→ **DESCRIPTION OF THE TASK**: A faithful copy is needed of the lines below from the one with "The width and" up to and including the one with "The height and width of the screenshot is (972, 2067)."; set it down with no pictures and no other lines.
=== DATA SUPPLIED ===
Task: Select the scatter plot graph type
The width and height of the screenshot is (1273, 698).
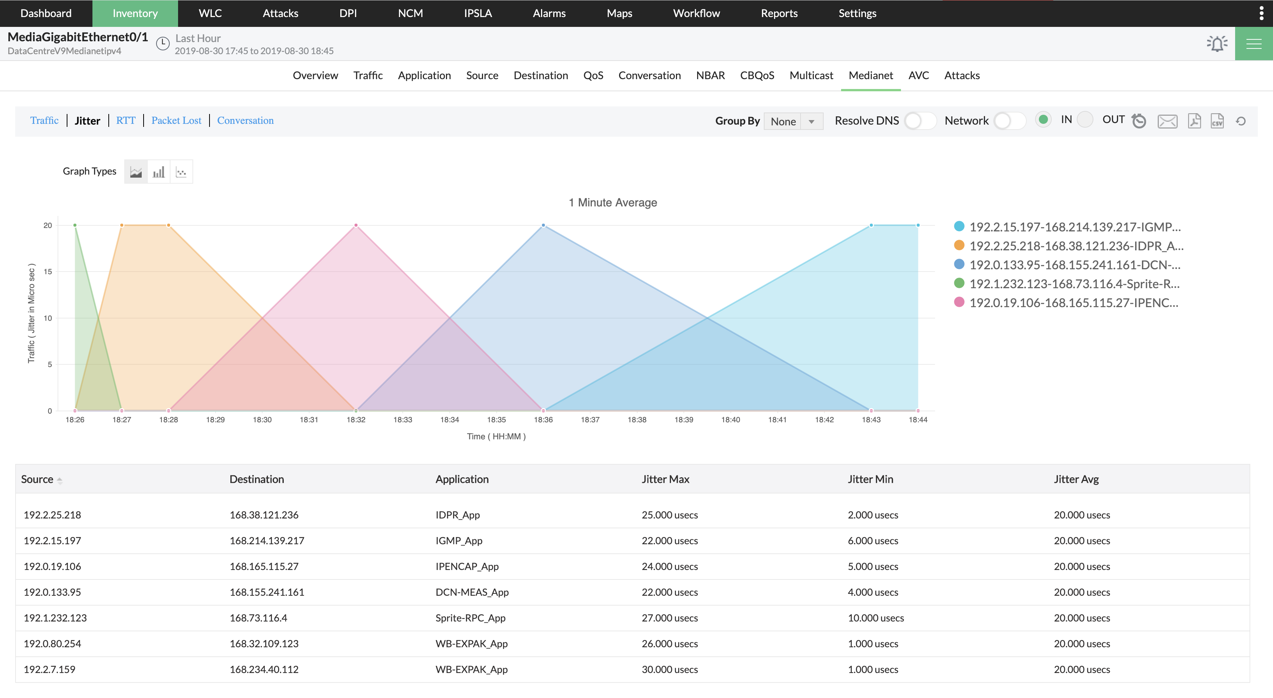Action: (x=181, y=171)
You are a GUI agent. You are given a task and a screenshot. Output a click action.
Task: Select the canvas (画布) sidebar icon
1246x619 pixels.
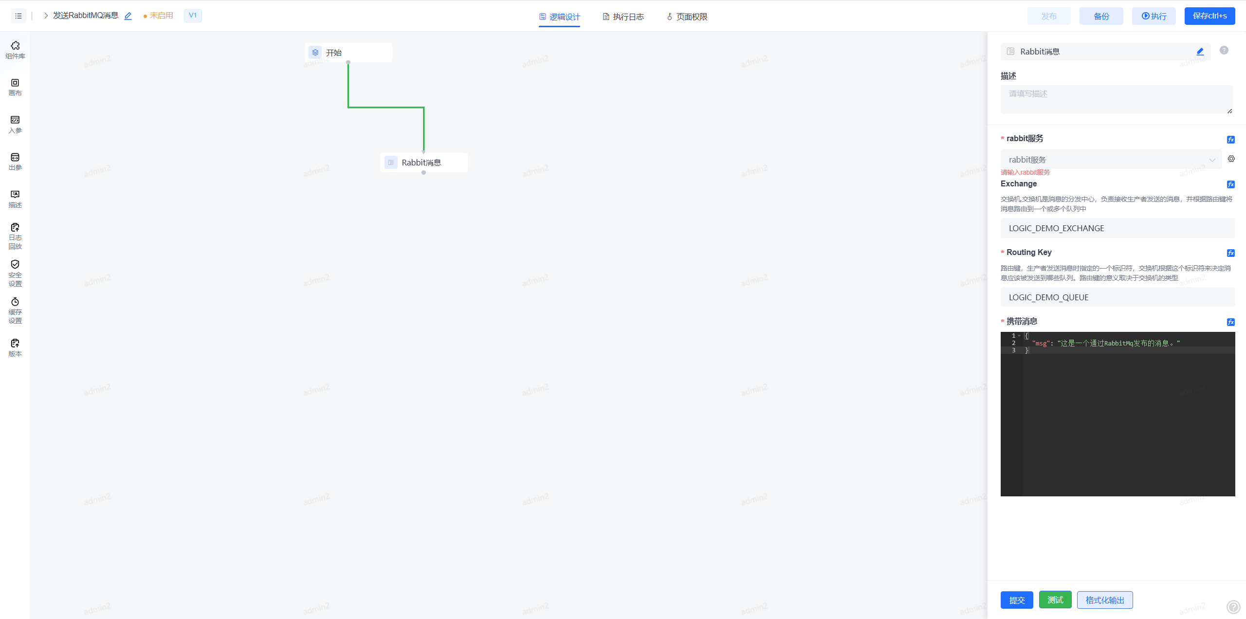pos(15,87)
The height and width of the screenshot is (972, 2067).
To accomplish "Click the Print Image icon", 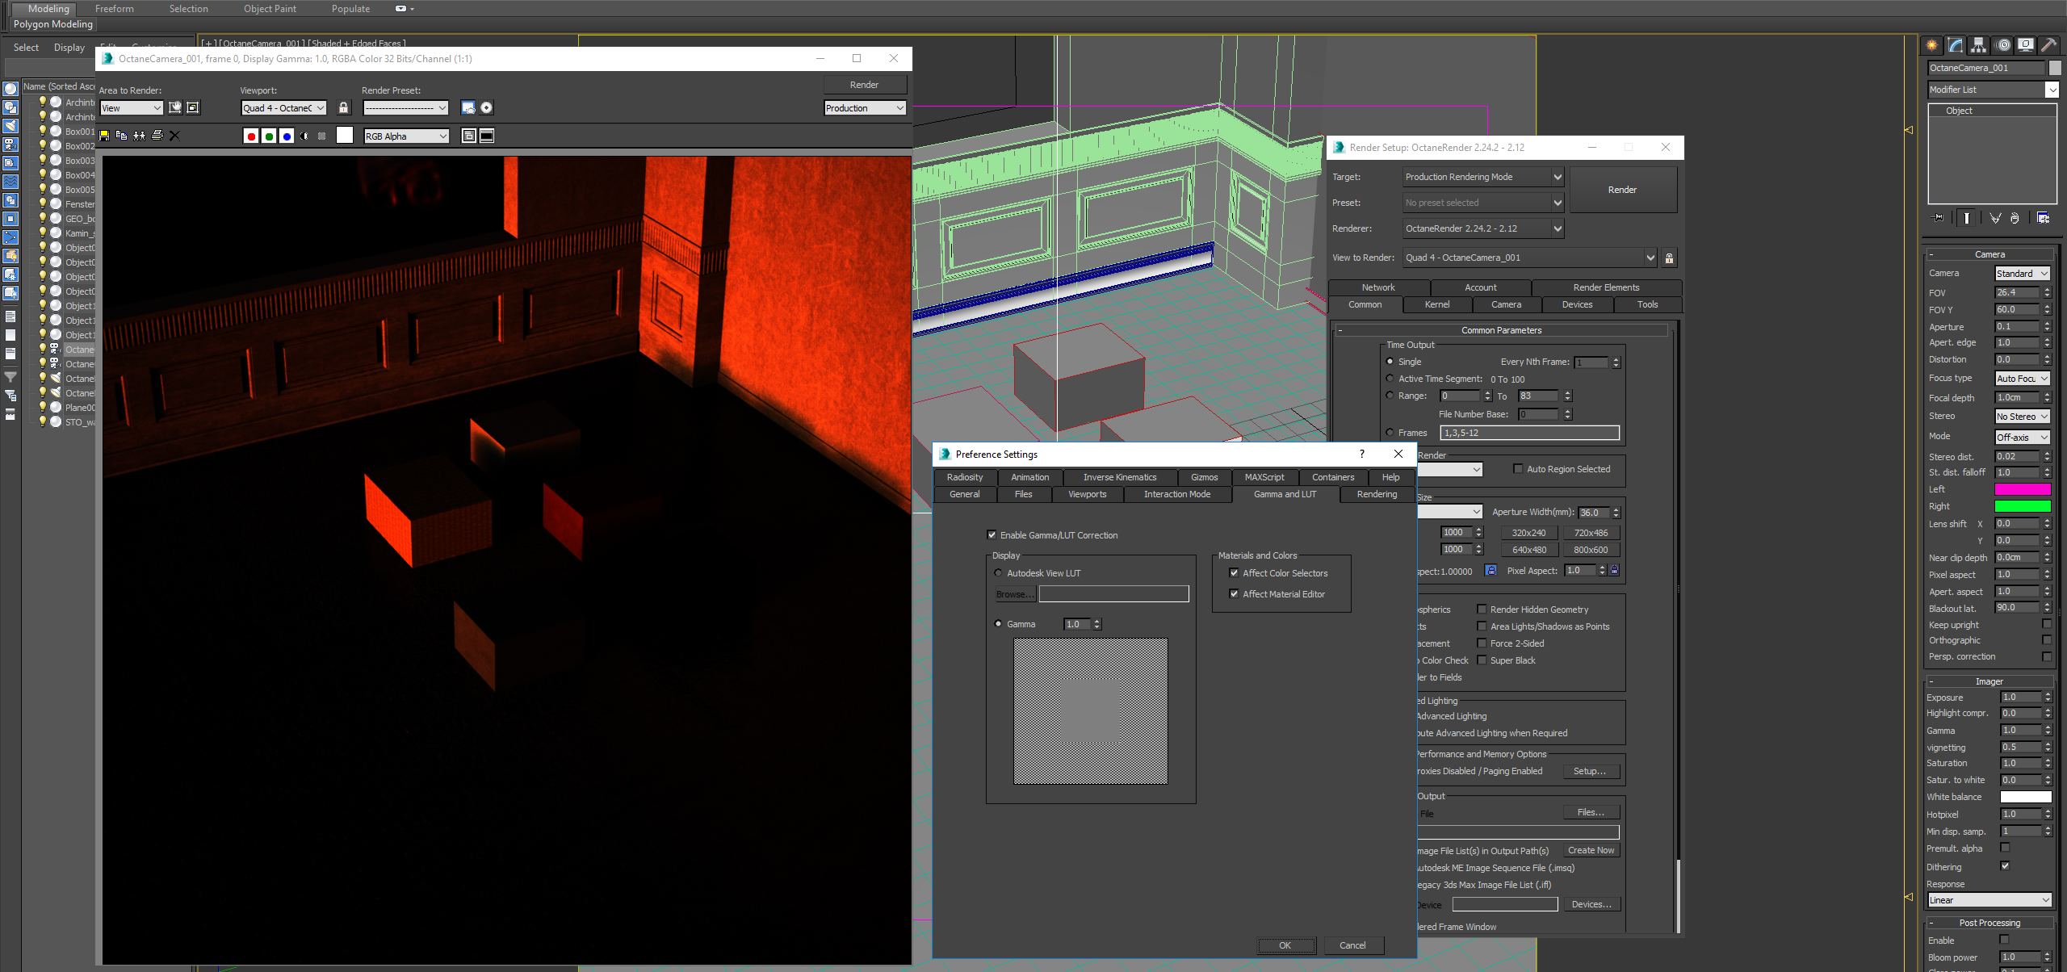I will [157, 136].
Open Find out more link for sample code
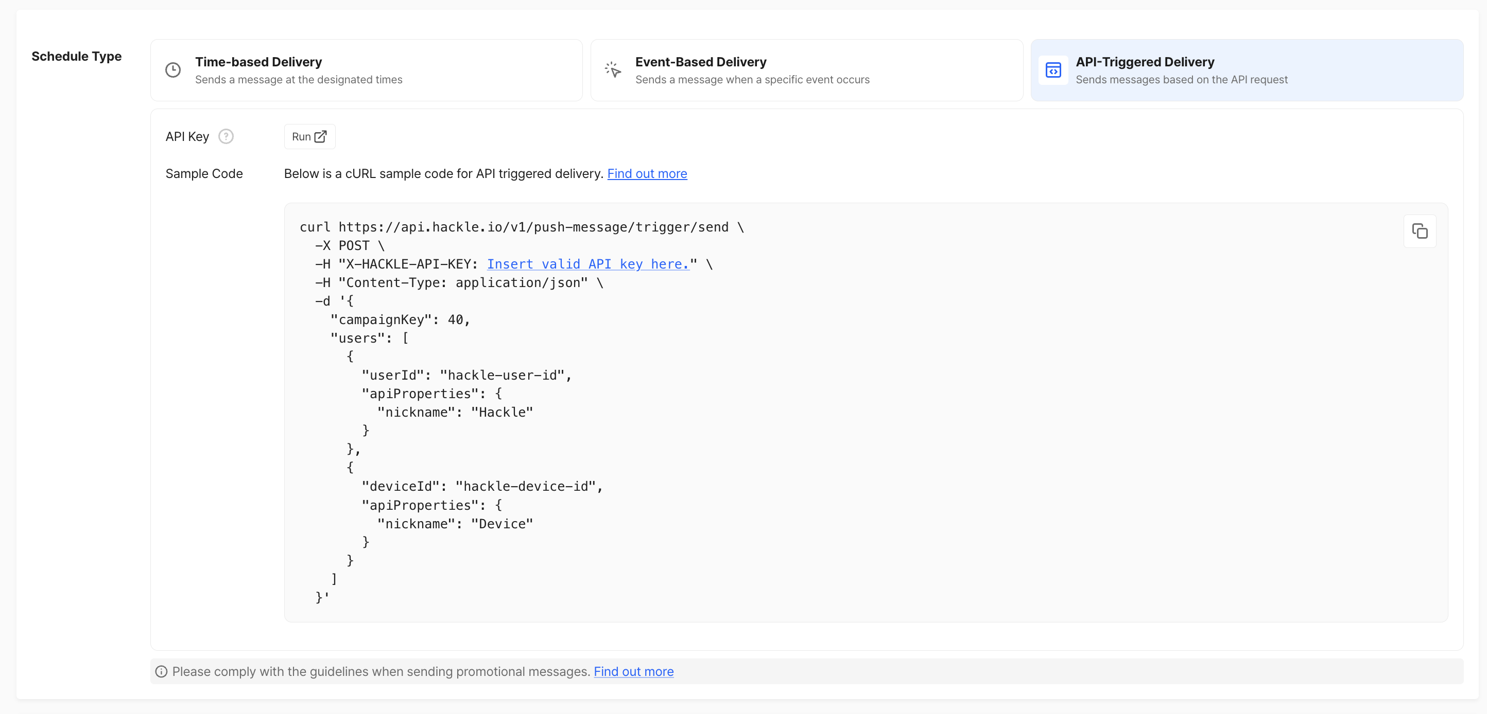 tap(647, 174)
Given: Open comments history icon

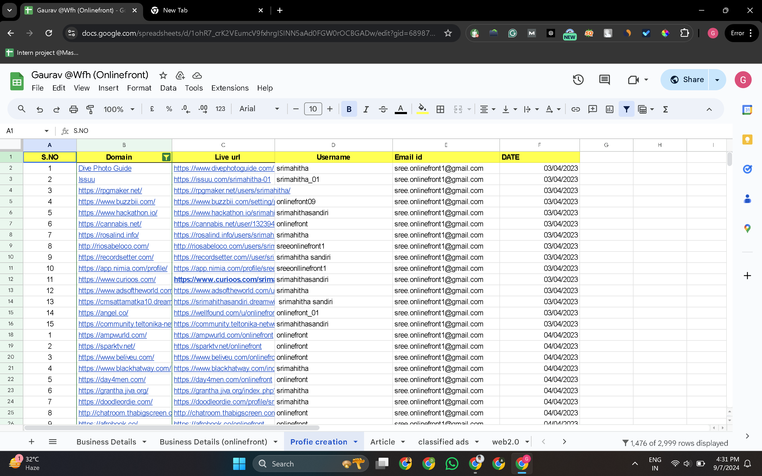Looking at the screenshot, I should [x=604, y=80].
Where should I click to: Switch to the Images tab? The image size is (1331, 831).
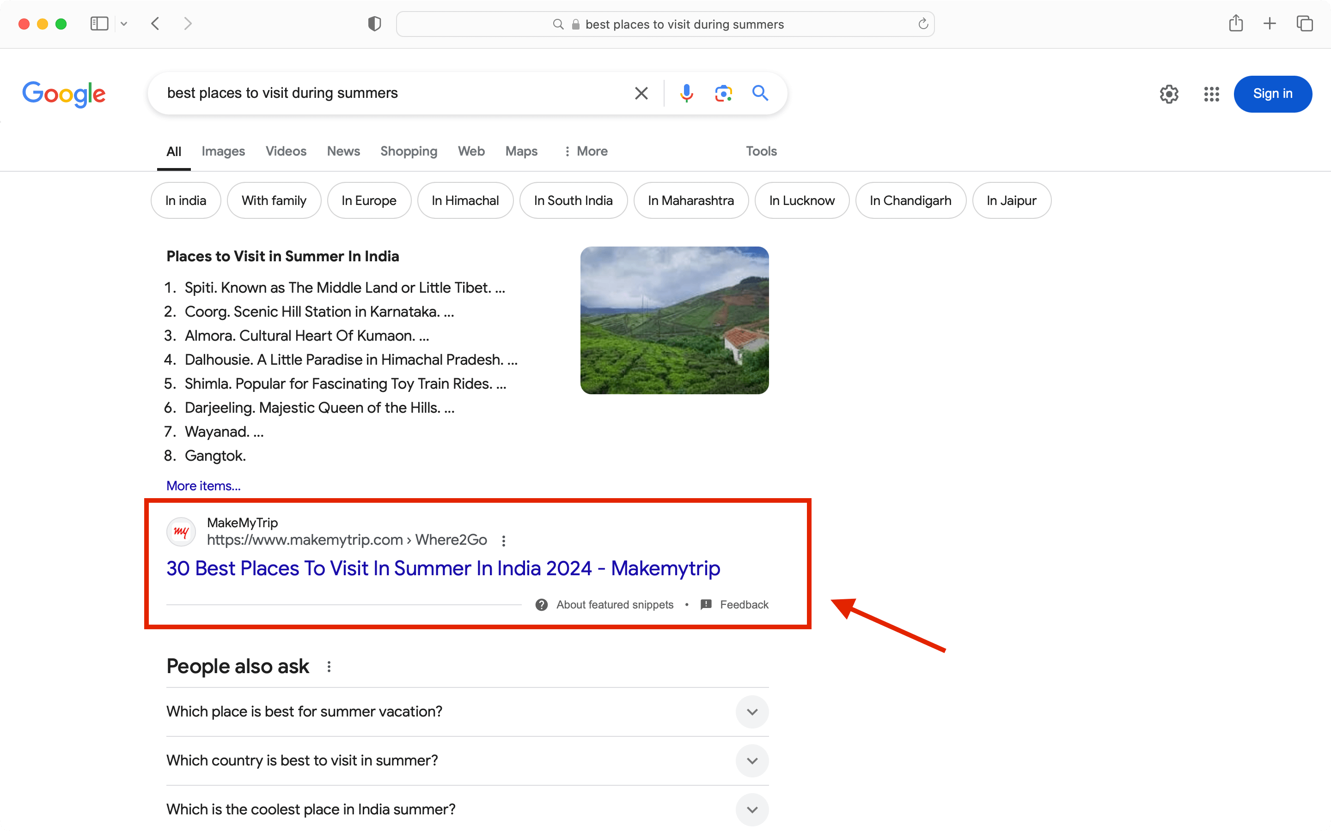(223, 151)
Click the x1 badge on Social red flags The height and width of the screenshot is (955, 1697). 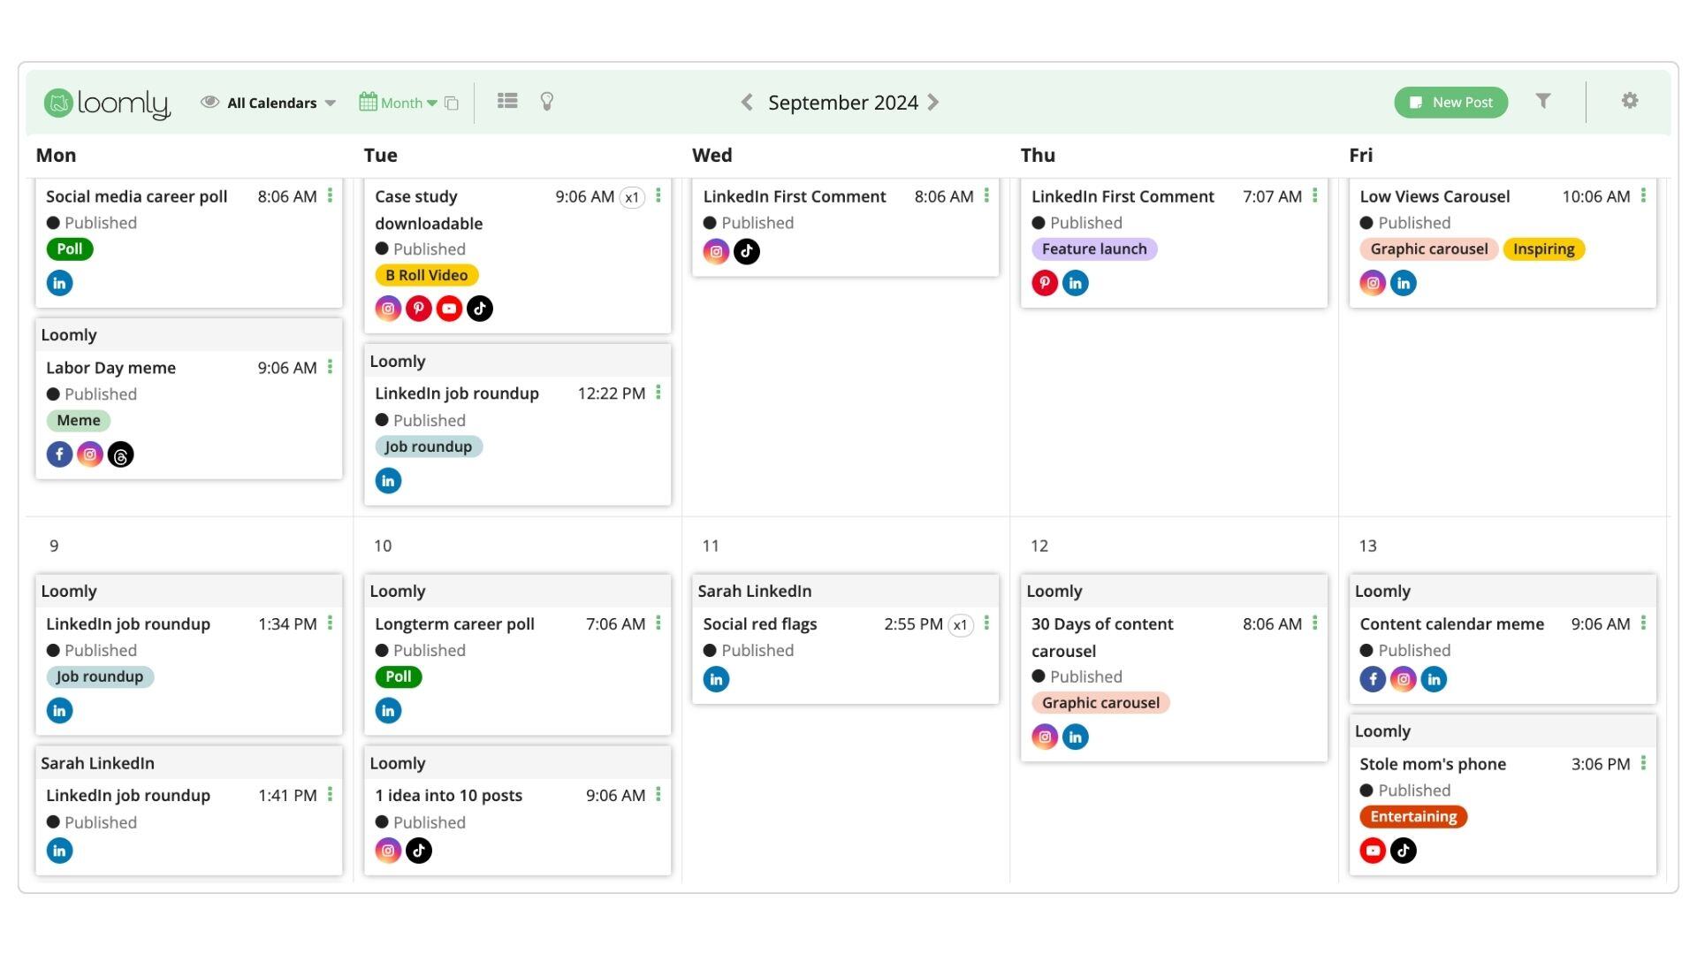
===
→ **ANSWER TO THIS PROBLEM**:
The width and height of the screenshot is (1273, 698).
Action: (x=181, y=171)
You are a GUI agent. You are given a task and a screenshot. Output a click action.
Task: Select the canvas (画布) sidebar icon
1246x619 pixels.
pos(15,87)
The height and width of the screenshot is (972, 2067).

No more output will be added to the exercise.